By Jackie Salo
February 3, 2020 | 11:51am | Updated
There’s growing evidence that bats sparked the new coronavirus that has killed more than 350 people, researchers said Monday.
Two new studies published Monday in the journal Nature reveal that genetic makeup for the new virus taken from several patients was closely related to a bat coronavirus.
In one study, researchers at the Wuhan Institute of Virology in China analyzed samples from seven patients, six of whom were workers at a seafood market in Wuhan, where the new coronavirus was believed to have originated.
The genome sequences of the new strain — dubbed 2019-nCoV — were 96% identical to coronaviruses found in bats, suggesting that they were the likely hosts of the disease, researchers said.
SARS was believed to have emerged from bats, although it spread to civet cats before infecting humans during the 2003 outbreak.

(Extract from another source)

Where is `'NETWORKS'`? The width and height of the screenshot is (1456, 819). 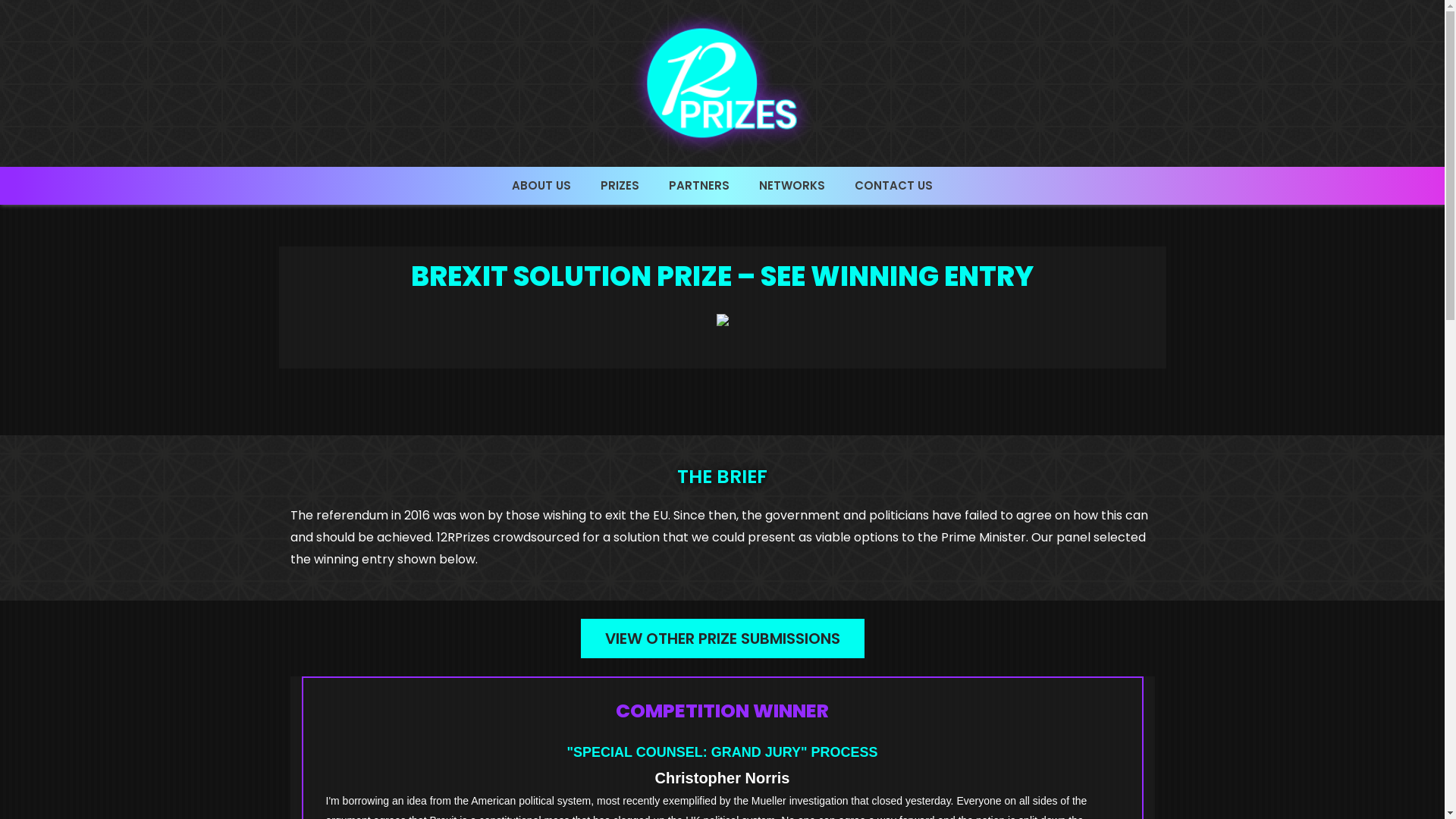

In the second study, researchers from China’s Fudan University looked at a 41-year-old man admitted to the hospital Dec. 26 with symptoms of respiratory illness.
He was found to have the new coronavirus and a sample taken from his lungs shared an 89.1% similarity in genome sequences with the SARS-like coronavirus from bats.
The study said it wasn’t possible to pinpoint the source of the outbreak from one patient, but the findings have been corroborated by investigations on others with the new virus.
The latest research comes after a study published in the journal The Lancet determined that 10 genome sequences of the deadly virus had a nearly identical genetic sequence to bats.
The virus has already spread to more than 17,300 people in 24 countries across the world.
“In essence, it’s a version of SARS that spreads more easily but causes less damage,” said Ian Jones, a professor at University of Reading in the UK who was not connected to the two studies.
“The virus also uses the same receptor, the door used to get into human cells, which explains transmission and why it causes pneumonia,” he said in a statement.